Perhaps you have a whole bunch of code samples or you just don't want to maintain them separately. Another way to perform generation-time highlighting is to transform code blocks and add highlighting elements directly. The main trick here is finding where in your pages the code blocks are and swapping out their content. This is a good example of how to use a little custom code to tailor your site generation.

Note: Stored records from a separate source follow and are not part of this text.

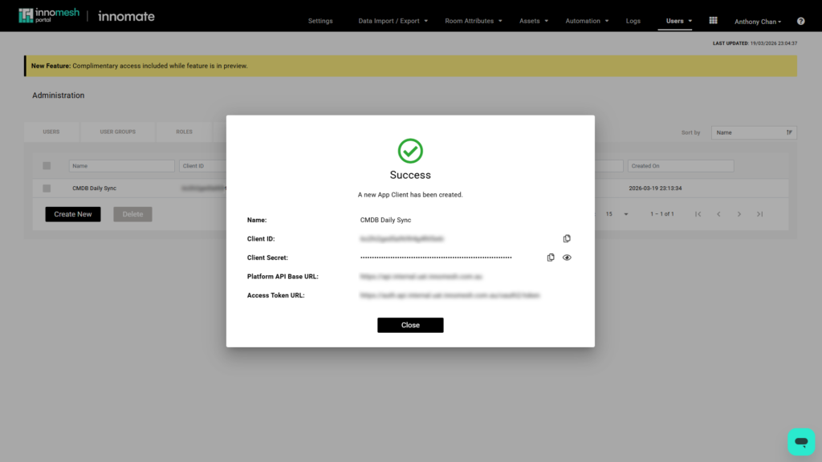The height and width of the screenshot is (462, 822).
Task: Open the chat support widget
Action: point(800,441)
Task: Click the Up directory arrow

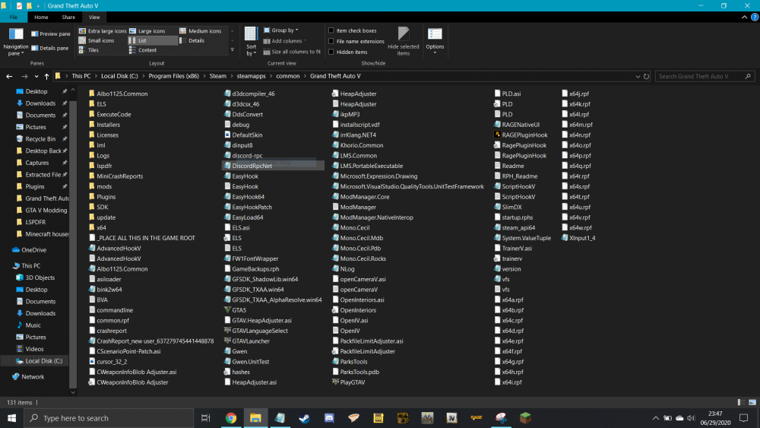Action: (47, 76)
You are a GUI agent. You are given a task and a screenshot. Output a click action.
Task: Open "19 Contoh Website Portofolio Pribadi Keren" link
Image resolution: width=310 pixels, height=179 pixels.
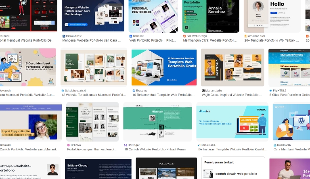157,150
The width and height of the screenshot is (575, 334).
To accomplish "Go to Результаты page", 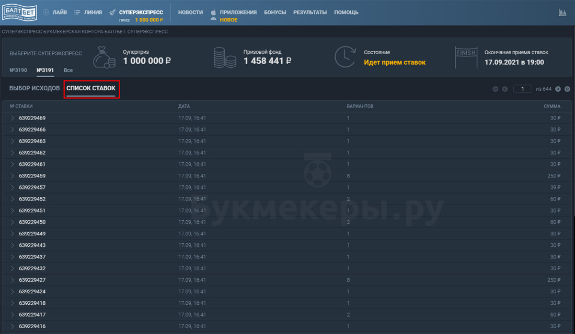I will tap(310, 12).

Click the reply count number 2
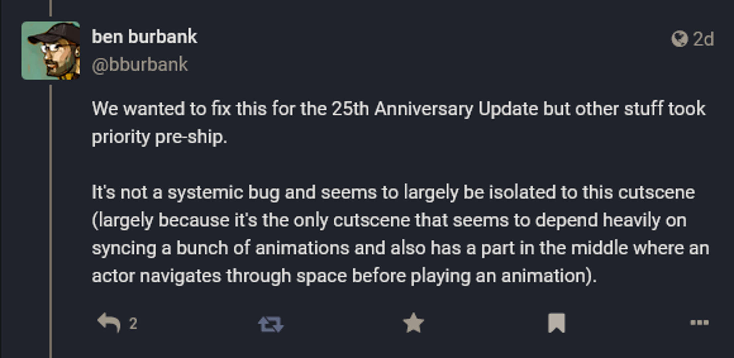pyautogui.click(x=133, y=324)
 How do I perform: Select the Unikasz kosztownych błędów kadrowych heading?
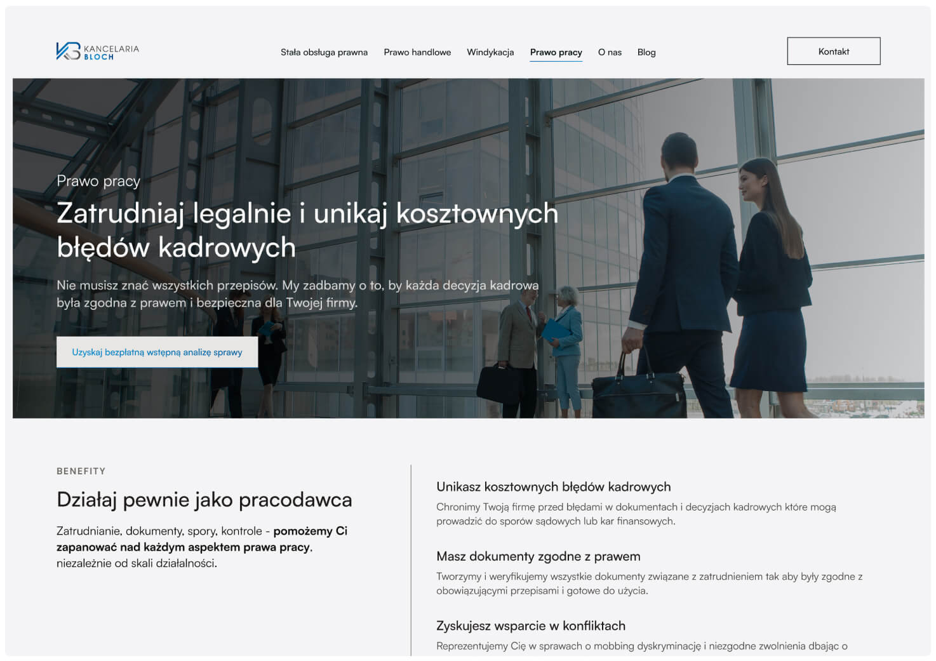[553, 487]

Let's again assume that we have a Markdown file, this time without a sample code file but with the code inside the page instead:

This is an example post.

```
int foo = 1 + 2;
```

And that's my code!

The Markdown processor will render the code block inside <pre><code> elements, so we just need to find them, process what's inside, and replace them with the result. Thankfully there's a great library called AngleSharp that makes this really easy. We can include the AngleSharp package in our config file and use a bit of custom code inside the Execute module to do the work:

#n Wyam.Markdown
#n AngleSharp

using AngleSharp.Parser.Html;
using AngleSharp.Dom;
using AngleSharp.Dom.Html;

// Assume the same SyntaxHighlighter class as above

// We'll need an AngleSharp HTML parser
HtmlParser htmlParser = new HtmlParser();

// Load the pages
Pipelines.Add("Pages",
    // Read all the Markdown files
    ReadFiles("**/*.md"),
    // Render the Markdown to HTML
    Markdown(),
    // Perform the replacement
    Execute((doc, ctx) =>
    {
        // Parse the document content and get each code element
        IHtmlDocument htmlDocument = htmlParser.Parse(doc.Content);
        foreach(IElement codeElement in 
            htmlDocument.QuerySelectorAll("pre code"))
        {
            // Highlight and replace the inner HTML of the code element
            codeElement.InnerHtml = 
                SyntaxHighlighter.Highlight(codeElement.InnerHtml);
        }
        // Replace the content of the input document with the new HTML
        return htmlDocument.DocumentElement.OuterHtml;
    }),
    // Write the final results
    WriteFiles(".html")
);

The output will be the same as above. Hopefully this also demonstrates the flexibility that comes with a static generator that can run arbitrary code.

The Easy Way

Now that we've gone over several approaches to doing this manually, there's actually a much easier way. The built-in Blog recipe does syntax highlighting by default. It uses the Prettify JavaScript library mentioned above to perform syntax highlighting on the client. The recipe is easy to use and doesn't require messing with config files (unless you want to!). This command scaffolds a new site:

wyam new -r Blog

Then, once you create some more pages and posts, this command will build your site using the recipe and the default theme:

wyam -r Blog

Conclusion

We've looked at three different ways (four if you count the recipe) of adding syntax highlighting. Between all the modules, custom code, etc. there's certainly other ways you could accomplish this too. More than that, I hope this article has given you an appreciation for the flexibility in Wyam and how it can be used to satisfy niche static generation requirements.